カンボジア 4.0%→1.9%(2021年)、5.5%→5.5%(2022年)

インドネシア 4.5%→3.5%(2021年)、5.0%→4.8%(2022年)

ラオス 4.0%→2.3%(2021年)、4.5%→4.0%(2022年)

マレーシア 6.0%→4.7%(2021年)、5.7%→6.1%(2022年)

ミャンマー -9.8%→-18.4%(2021年)

フィリピン 4.5%→4.5%(2021年)、5.5%→5.5%(2022年)

シンガポール 6.0%→6.5%(2021年)、4.1%→4.1%(2022年)

タイ 3.0%→0.8%(2021年)、4.5%→3.9%(2022年)

ベトナム 6.7%→3.8%(2021年)、7.0%→6.5%(2022年)

ミャンマーは状況が状況だけに2022年の成長予測は引き続き提示されていません。

 

インドネシアラオス、タイ、ベトナムは2021年だけではなく、2022年の見通しも下方修正となっています。

域内ではタイのダメージが大きく、2020年に6.1%のマイナスとなっていたことを考慮すると、ASEAN加盟国の中で唯一(ミャンマーは除く)2022年末においてもGDP水準が2020年末時点にまで回復しないという見通しです。

 

おまけ1:レポートの構成

レポートは3部構成となっています。

第一部は総括的に、アジア全域の新型コロナの状況やワクチン接種状況などを見ながら、回復傾向に差があることを分析しています。本記事では、僕がフォーカスしている東南アジアのみを取り上げていますが、実は東南アジアは、他の東アジア・中央アジアなどと比べると下方修正幅が大きく、最もダメージのある地域となっています。

第二部は農業に焦点を当てた分析になっています。ここも読み込んでいくとなかなか興味深い話なのですが、普段あまり追いかけていない話なので、自分の中で消化しきれず本記事では割愛しています。

第三部は国ごとの要因分析やコメントとなっています。
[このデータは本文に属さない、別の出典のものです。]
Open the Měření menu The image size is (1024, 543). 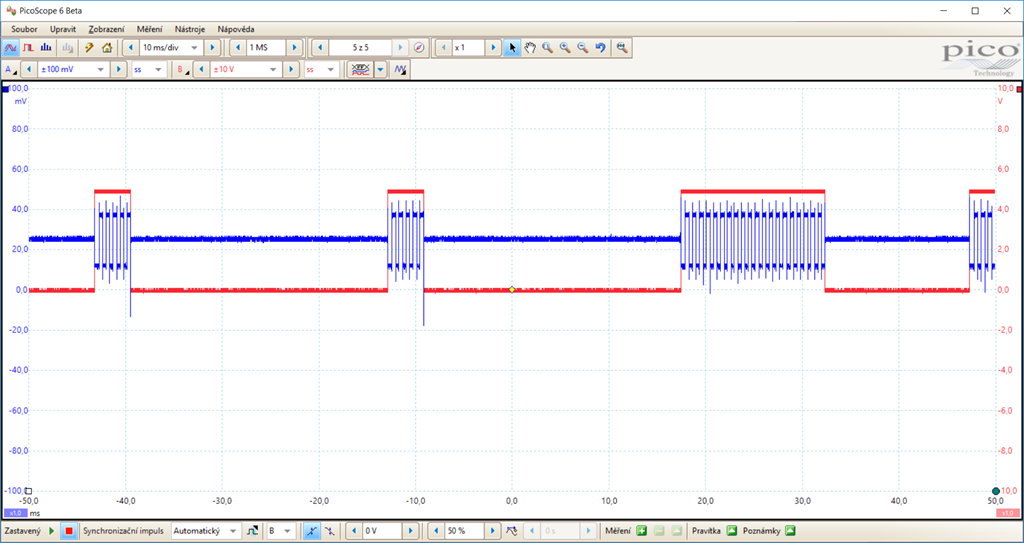149,29
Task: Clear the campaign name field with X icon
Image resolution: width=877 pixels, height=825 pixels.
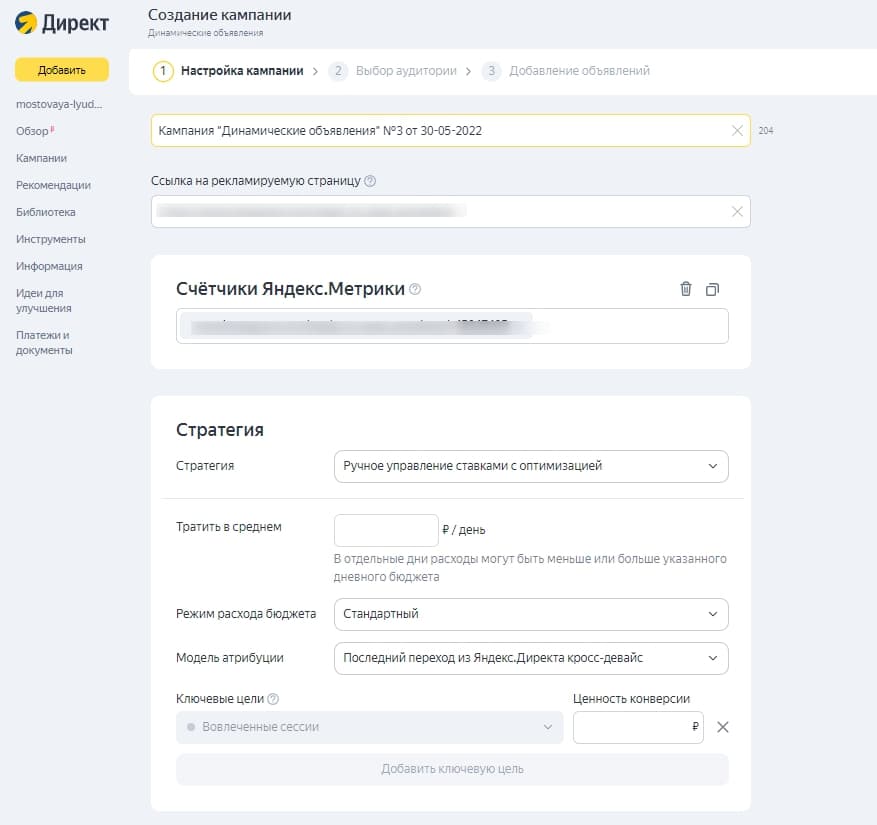Action: click(737, 130)
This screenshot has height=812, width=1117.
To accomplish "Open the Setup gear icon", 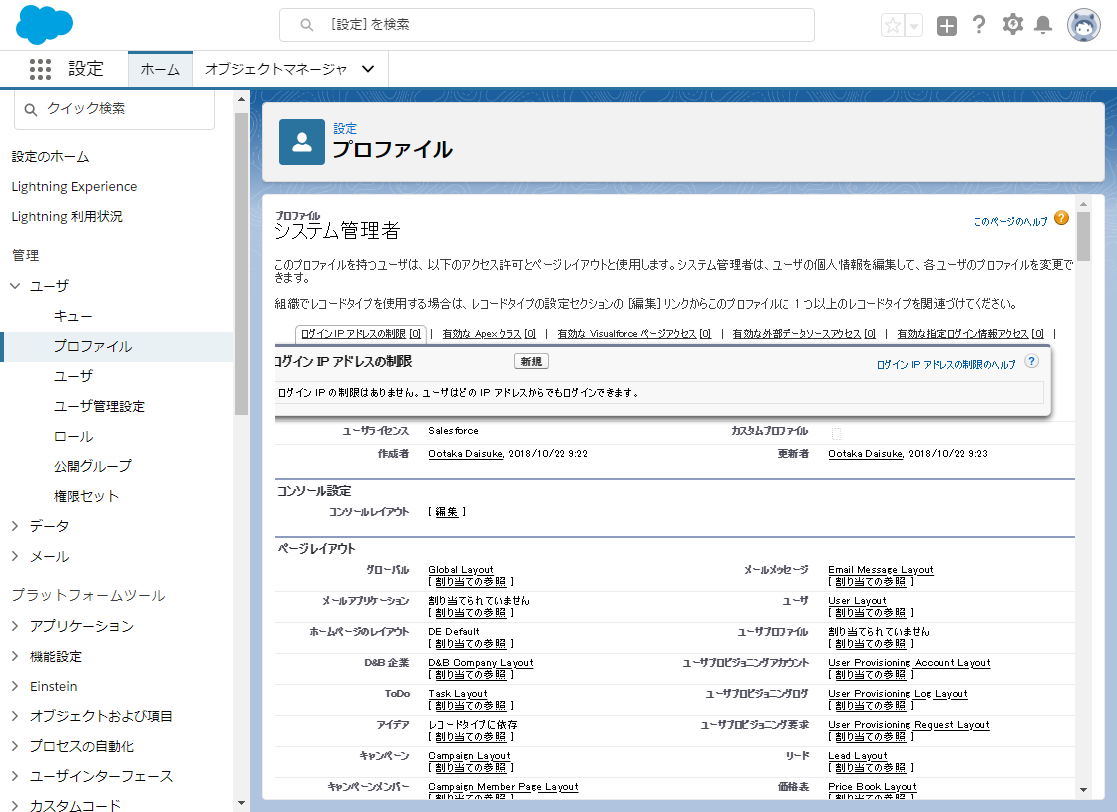I will click(x=1012, y=25).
東南アジアについては国ごとの状況も示されていて、ここも熟読が必要な部分です。

 

おまけ2:東ティモール

本記事ではASEANとして切り出しましたが、レポートでは東南アジアとしてASEAN加盟国に東ティモールを加えた11カ国で括られています。

東ティモールは2002年に独立を果たした東南アジアの中で最も若い国です。2011年からASEANへの加盟申請を行っていますが、現時点では承認されていません。

なお、レポートの中では「Timor-Leste」です。